Working with Ensembles

The Ensemble class is a core component of STARLING that represents multiple conformations of a protein chain. This guide covers how to load, analyze, and manipulate conformational ensembles.

See also

Loading Ensembles

Ensembles can be loaded from STARLING format files:

from starling.structure.ensemble import load_ensemble

# Load an ensemble from a file
ensemble = load_ensemble("example_ensemble.starling")

# Optionally ignore 3D structures for faster loading
ensemble = load_ensemble("example_ensemble.starling", ignore_structures=True)

# Get basic ensemble information
print(ensemble)  # Shows sequence length, ensemble size, and structure status
print(len(ensemble))  # Number of conformations

Structural Analysis

Calculating Ensemble Properties

The Ensemble class provides methods to compute various biophysical properties:

# Get radius of gyration for all conformations
rg_values = ensemble.radius_of_gyration()

# Get mean radius of gyration
mean_rg = ensemble.radius_of_gyration(return_mean=True)

# Calculate end-to-end distance
end_to_end = ensemble.end_to_end_distance(return_mean=True)

# Calculate hydrodynamic radius using different methods
rh_nygaard = ensemble.hydrodynamic_radius(mode="nygaard", return_mean=True)
rh_kr = ensemble.hydrodynamic_radius(mode="kr", return_mean=True)

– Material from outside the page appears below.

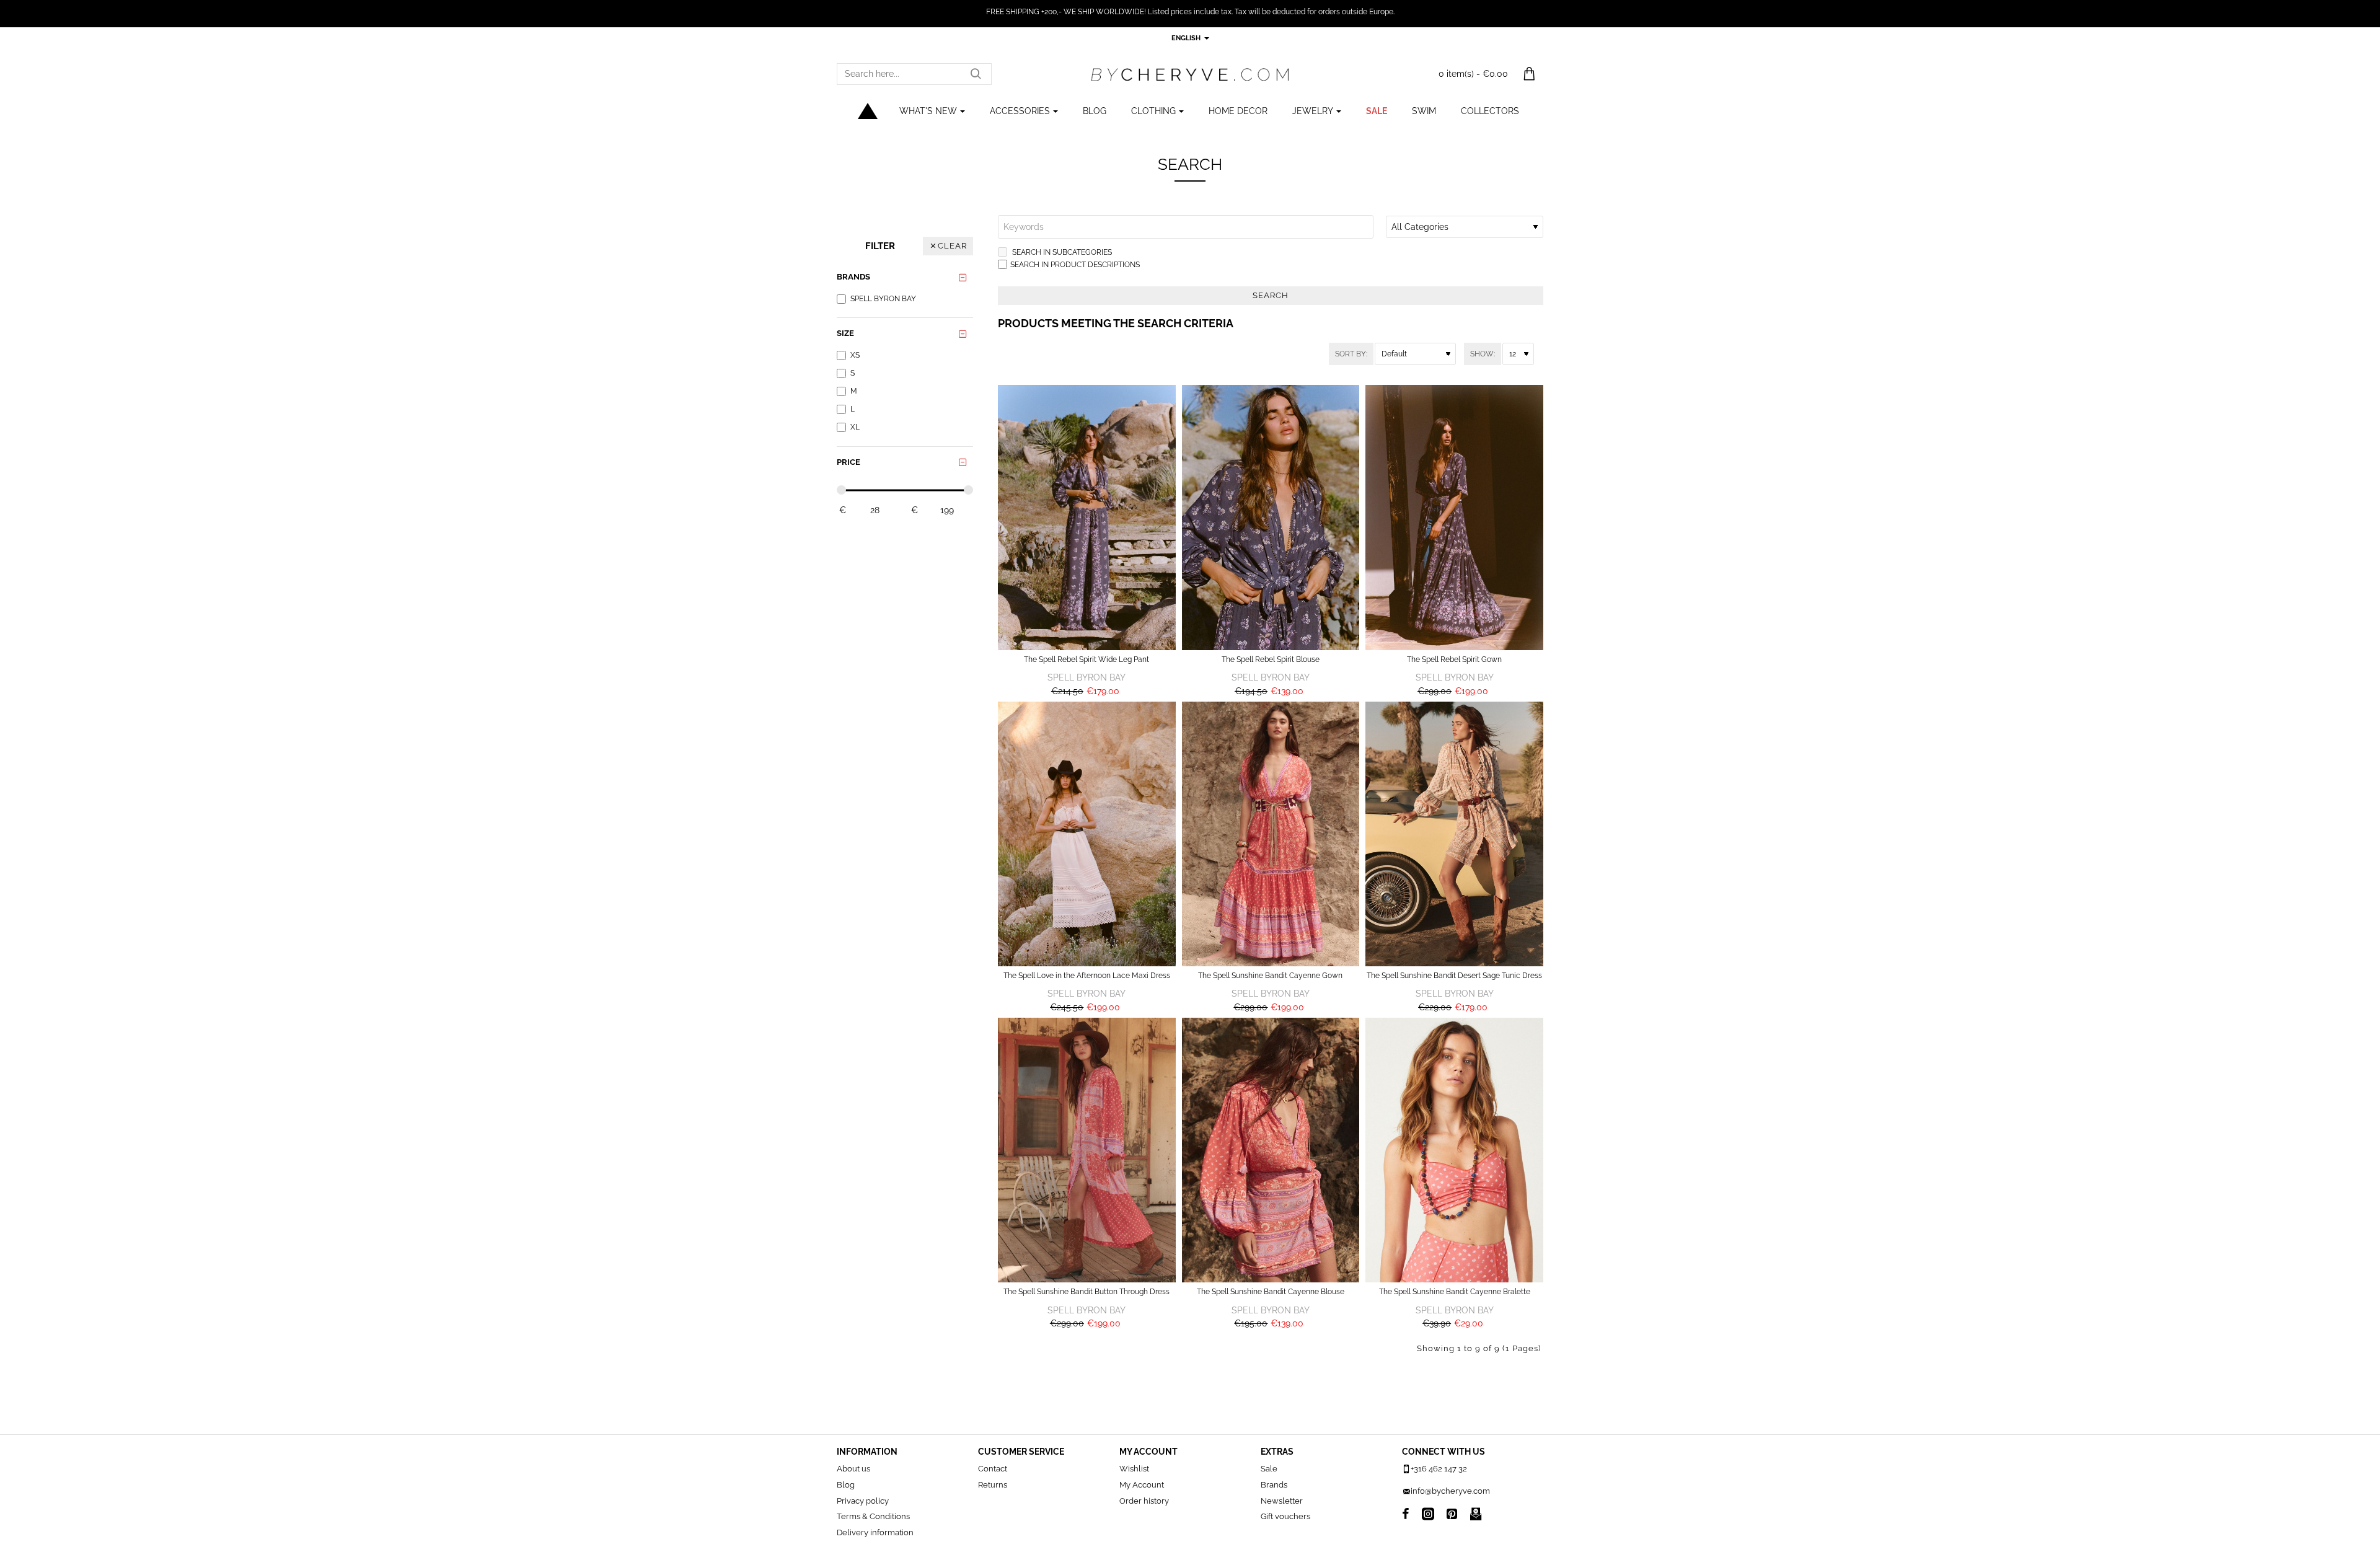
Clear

Distance and Contact Analysis

Access distance maps and contact information:

# Get distance between specific residues (zero-indexed)
distances = ensemble.rij(0, 10)  # Distance between first and 11th residue
mean_distance = ensemble.rij(0, 10, return_mean=True)

# Get distance maps for all conformations
distance_maps = ensemble.distance_maps()

# Get mean distance map
mean_distance_map = ensemble.distance_maps(return_mean=True)

# Calculate contact maps (residues within 11Å)
contact_maps = ensemble.contact_map()

# Get mean contact frequency
mean_contacts = ensemble.contact_map(return_mean=True)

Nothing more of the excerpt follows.